Please begin with the line containing "Screen dimensions: 868x400" and reproduce each line exactly until the records below end, without any pictures.

[[ Data for analysis open ]]

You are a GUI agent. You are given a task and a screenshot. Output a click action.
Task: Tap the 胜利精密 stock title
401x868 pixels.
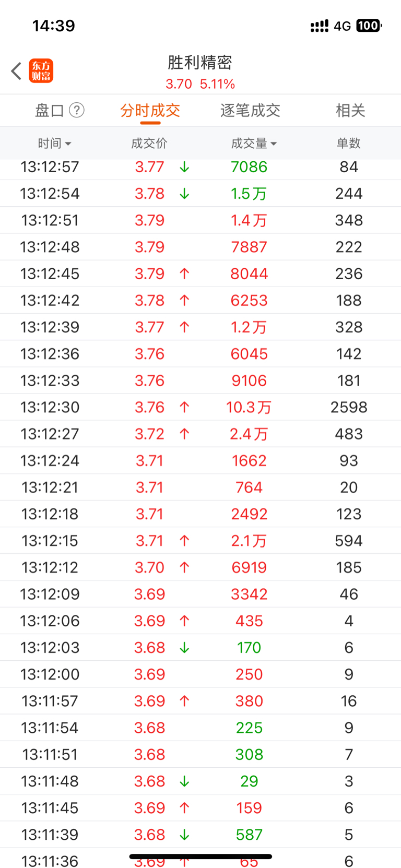pos(200,63)
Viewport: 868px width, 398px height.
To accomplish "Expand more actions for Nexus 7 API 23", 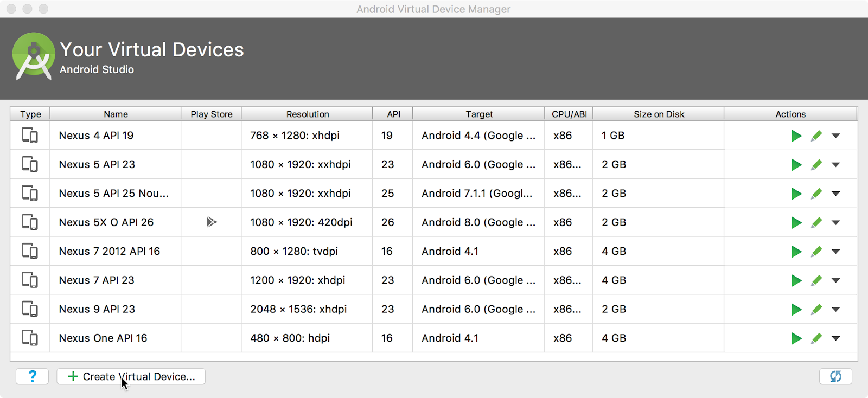I will coord(836,281).
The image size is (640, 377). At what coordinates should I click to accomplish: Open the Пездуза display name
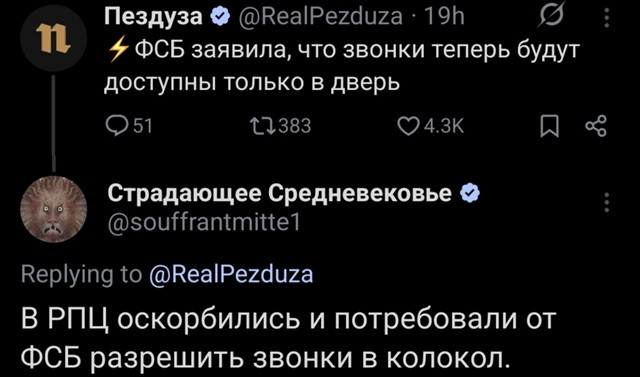(154, 18)
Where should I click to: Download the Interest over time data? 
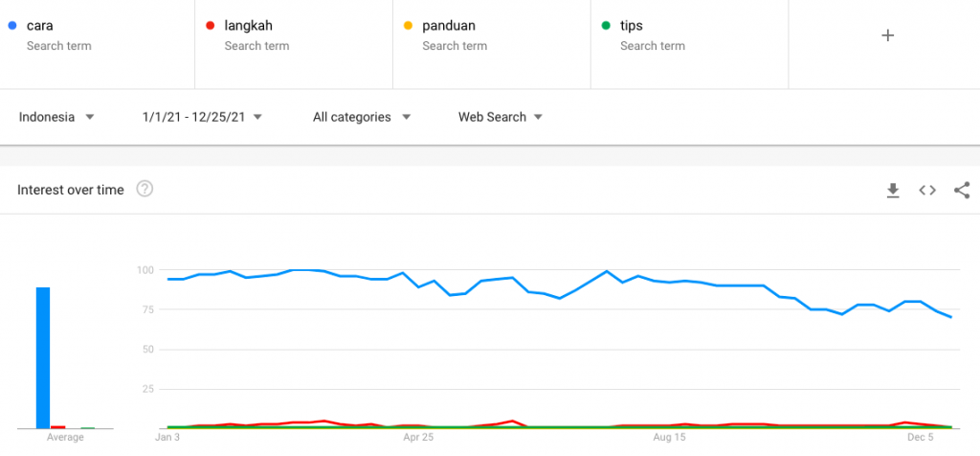coord(893,191)
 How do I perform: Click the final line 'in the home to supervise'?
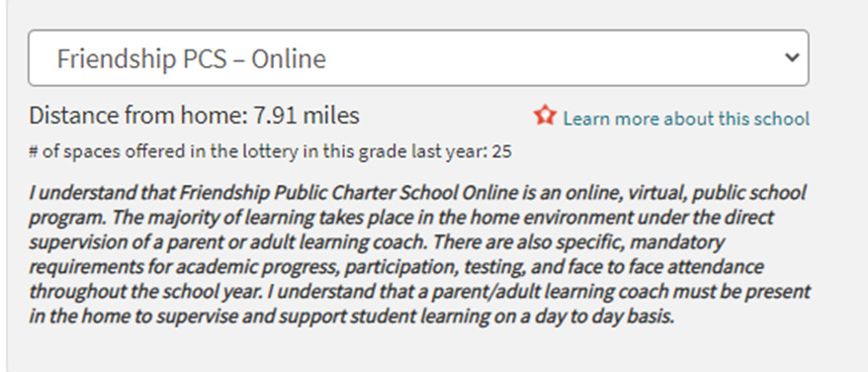pos(352,317)
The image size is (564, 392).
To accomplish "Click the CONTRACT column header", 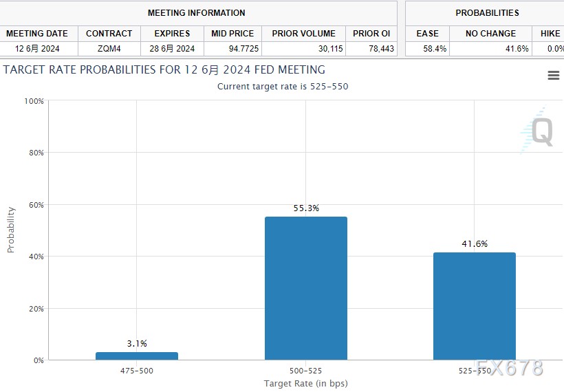I will tap(109, 34).
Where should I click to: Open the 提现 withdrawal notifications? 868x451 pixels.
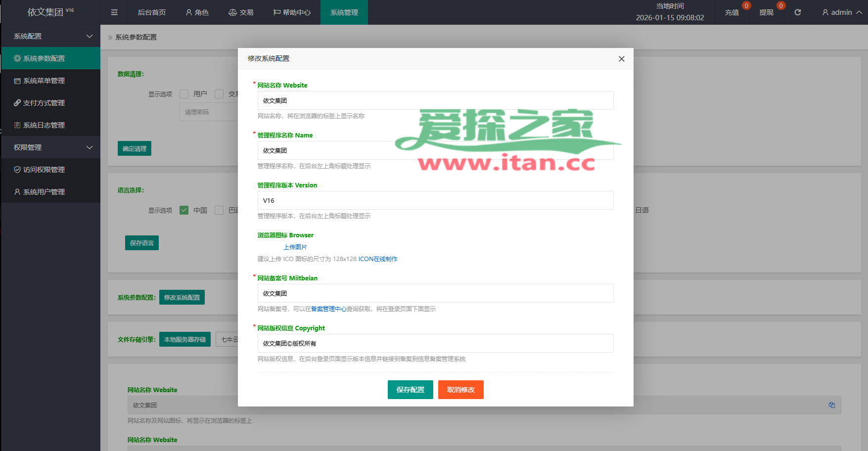point(766,12)
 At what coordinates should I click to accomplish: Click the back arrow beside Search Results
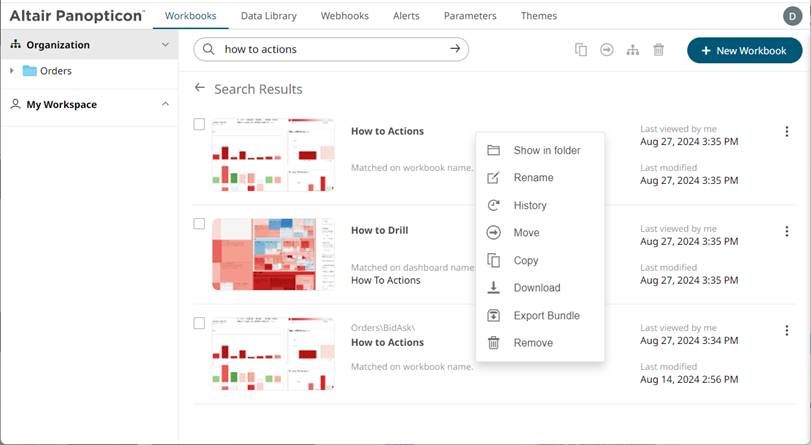200,88
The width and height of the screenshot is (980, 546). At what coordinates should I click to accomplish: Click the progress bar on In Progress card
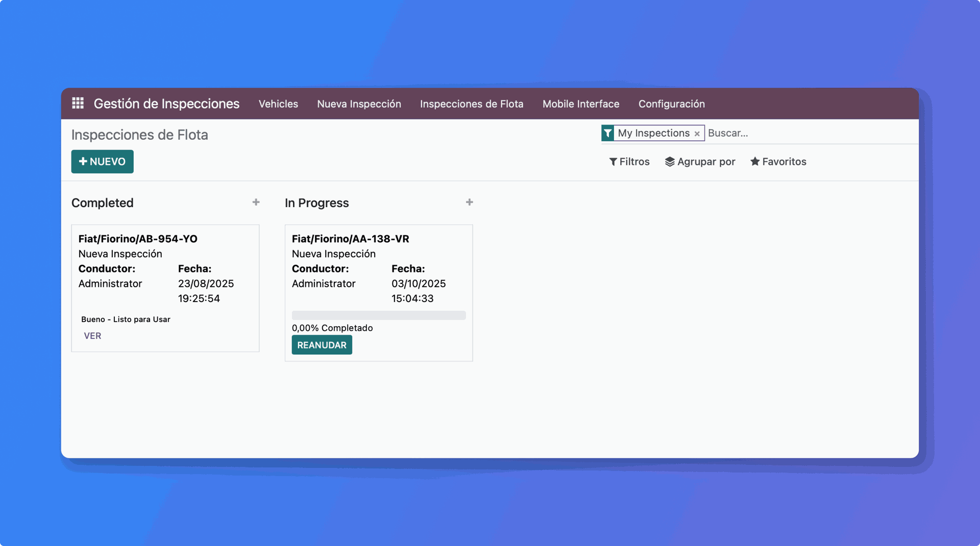point(378,315)
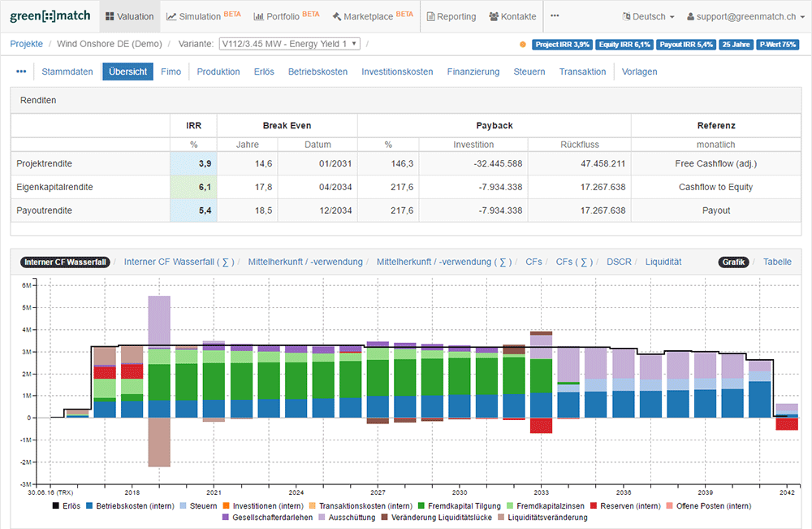Go to Projekte breadcrumb link

tap(27, 44)
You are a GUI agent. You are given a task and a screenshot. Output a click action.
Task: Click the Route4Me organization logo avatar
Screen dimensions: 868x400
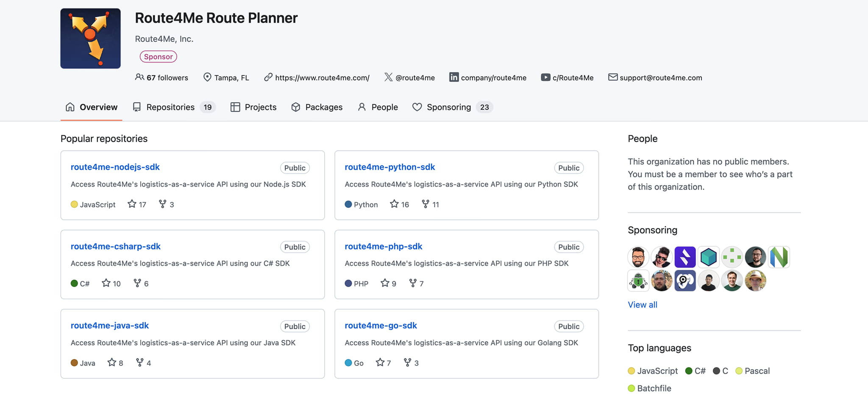click(x=90, y=39)
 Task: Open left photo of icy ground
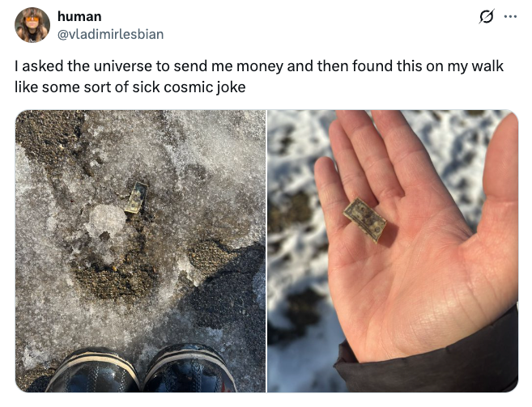point(140,251)
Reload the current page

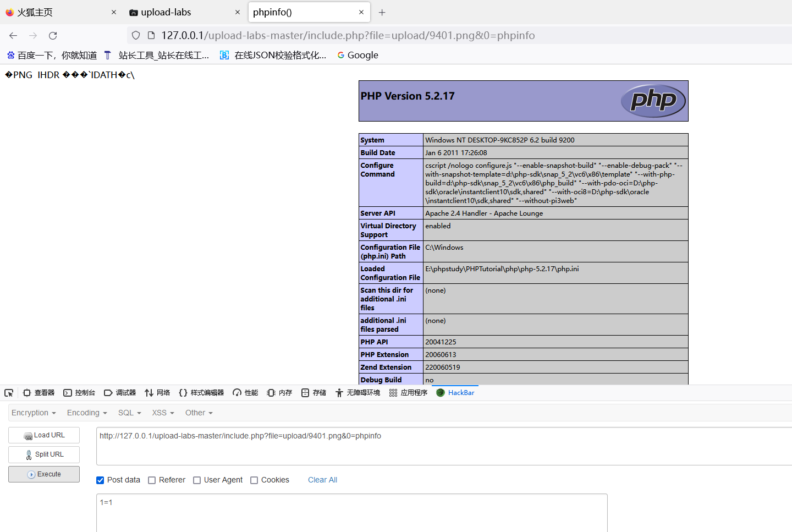tap(53, 35)
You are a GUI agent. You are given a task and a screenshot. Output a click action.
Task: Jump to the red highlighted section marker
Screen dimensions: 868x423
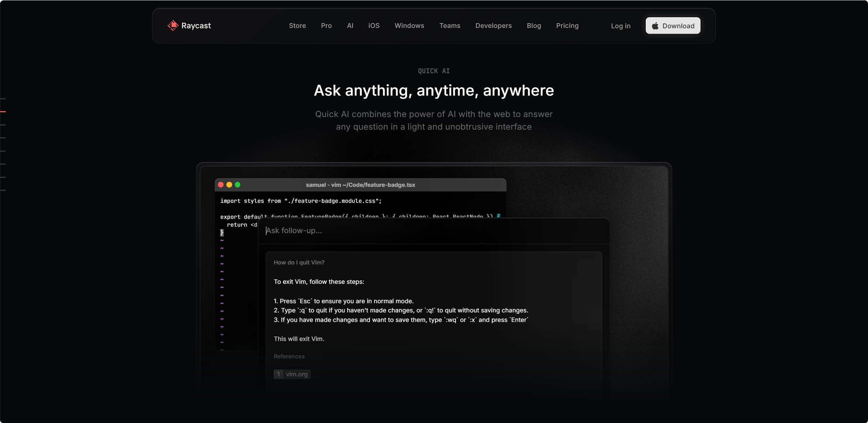point(3,112)
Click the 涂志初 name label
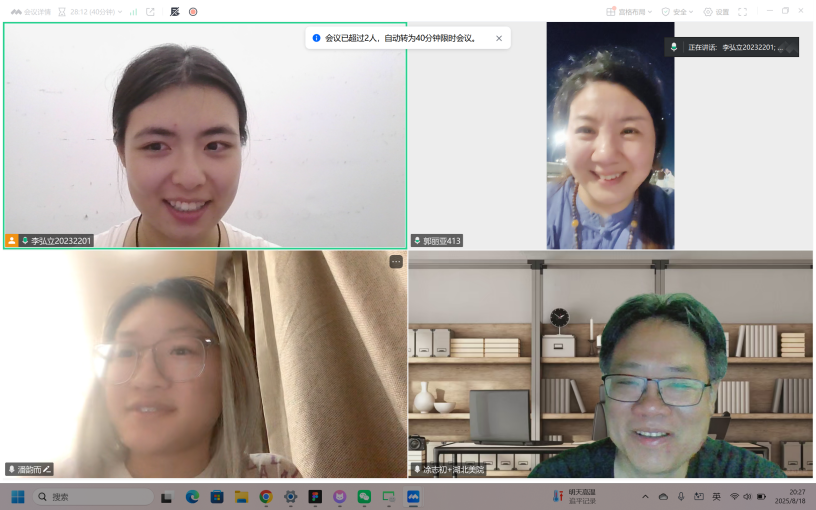 (x=453, y=469)
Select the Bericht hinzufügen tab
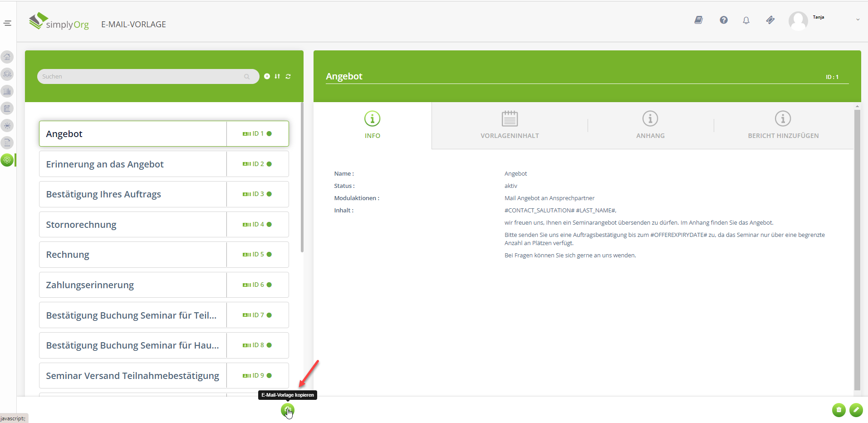 (x=783, y=125)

[[ Data for analysis closed ]]

_Result of the exercise:_
Screen dimensions: 868x400
click(x=90, y=39)
 Task: Open left photo of icy ground
point(140,251)
Reload the current page

tap(53, 35)
You are a GUI agent. You are given a task and a screenshot. Output a click action.
Task: Jump to the red highlighted section marker
Screen dimensions: 868x423
point(3,112)
Click the 涂志初 name label
 (x=453, y=469)
Select the Bericht hinzufügen tab
 (x=783, y=125)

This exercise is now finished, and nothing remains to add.